Virüsün kişiden kişiye geçmesini önlemek için birbirine yakın olan insan sayısını sınırlamak da hayati önem taşıyor. Mesafe algılama sistemi kullanıldığında, sistem ortamda bulunan kişiler arası mesafeyi sürekli olarak ölçerek, olması gerekenden fazla insan bulunması halinde, otomatik olarak uyarı veriyor ve yerinde müdahalelerle bulaş riski azalıyor.

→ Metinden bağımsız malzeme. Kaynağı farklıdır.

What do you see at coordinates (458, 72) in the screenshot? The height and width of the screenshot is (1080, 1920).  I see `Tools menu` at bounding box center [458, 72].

Suçla Mücadelede süreçlerinde de akıllı veri toplama, ortak operasyonlar, otomatik uyarılar ve akıllı araştırma araçlarında yapay zeka ve VYS kullanılıyor. Olay Müdahalesi ise Video Yönetim Sistemlerinin verileri görselleştirebilme becerisi, gerçek zamanlı bilgileri görme, trafik koşullarını, verileri harita üzerinde sunma, otomatik uyarılar gibi fonksiyonları sayesinde güvenliğin ötesine geçiyor. Örneğin bir tren istasyonundaki video kameralar, aniden rayların üzerine düşen bir yayayı yakalayarak istasyonun güvenlik ekibini kontrol merkezi ekranında görüntülenen sesli ve görsel bir uyarı ile haberdar eden gelişmiş bir VYS’ye geri iletilebiliyor. Bu da yetkililerin kameradaki görüntüleri sürekli izlemek zorunda kalmadan olaylara hızlı bir şekilde yanıt vermelerini sağlıyor. Bu sistemler bazı ülkelerde gemiden düşen insanlar olduğunda dahi uyarı verecek şekilde tasarlanabiliyor. Videonun gücüyle, tüm bu iç görüler şehrin dört bir yanından toplanabiliyor. Bu verinin anlamlandırılmasında ise, birbiriyle bütünleşen ve konuşan sistemler, paylaşılan bir altyapı, ortak bir ağa bağlı sensörler ve kurumların ortak faaliyeti önem kazanıyor. Tutarlı bir son kullanıcı deneyimi sunan bir platform ile, kolluk kuvvetlerinin veri tabanları gibi önceden birbirinden bağımsız olarak çalışan sistemler birbirine bağlanarak, nedeni ve sonucu sunabilen, yasal kovuşturmayı sağlayabilecek verilere hızlıca ulaşılabiliyor. Bu da hem olaylara müdahale hem de soruşturma süreçlerini önemli ölçüde azaltıyor. Böylece operasyonel verimlilik gözle görülür ölçüde artıyor.
Videonun Gücü
Dünyanın farklı şehirlerinde Video Yönetim Sistemleri kullanılarak güvenli şehirler için yürütülen projelerle paydaş katılımını artıracak işbirliklerini hayata geçirmek ve yenilenen teknolojiye ayak uydurarak, hızla değişen dünya düzeninde kalıcı, sürdürülebilir çözümler bulabilmek hedefleniyor.
Milestone Systems’ın IoT sürücü frameworkü bu vizyonu gerçeğe dönüştürüyor. API araçları halihazırda güvenlik dışı kullanılan pek çok sistemin veri toplamasını ve paylaşmasını mümkün kılıyor. Milestone Marketplace’te kamu ve özel sektörden farklı büyüklükteki kurumların, farklı ihtiyaçlarına yönelik olarak sunulan çözümler mevcut kamera ve sensör teknolojisinin güçlendirilmesini, bulut hizmetleri kullanılarak verilerin talep üzerine işlenmesini ve donanım ayak izinin azaltılmasını ve böylelikle ölçeklenebilir yatırımlarla dijital dönüşümün hızlandırılmasını sağlıyor.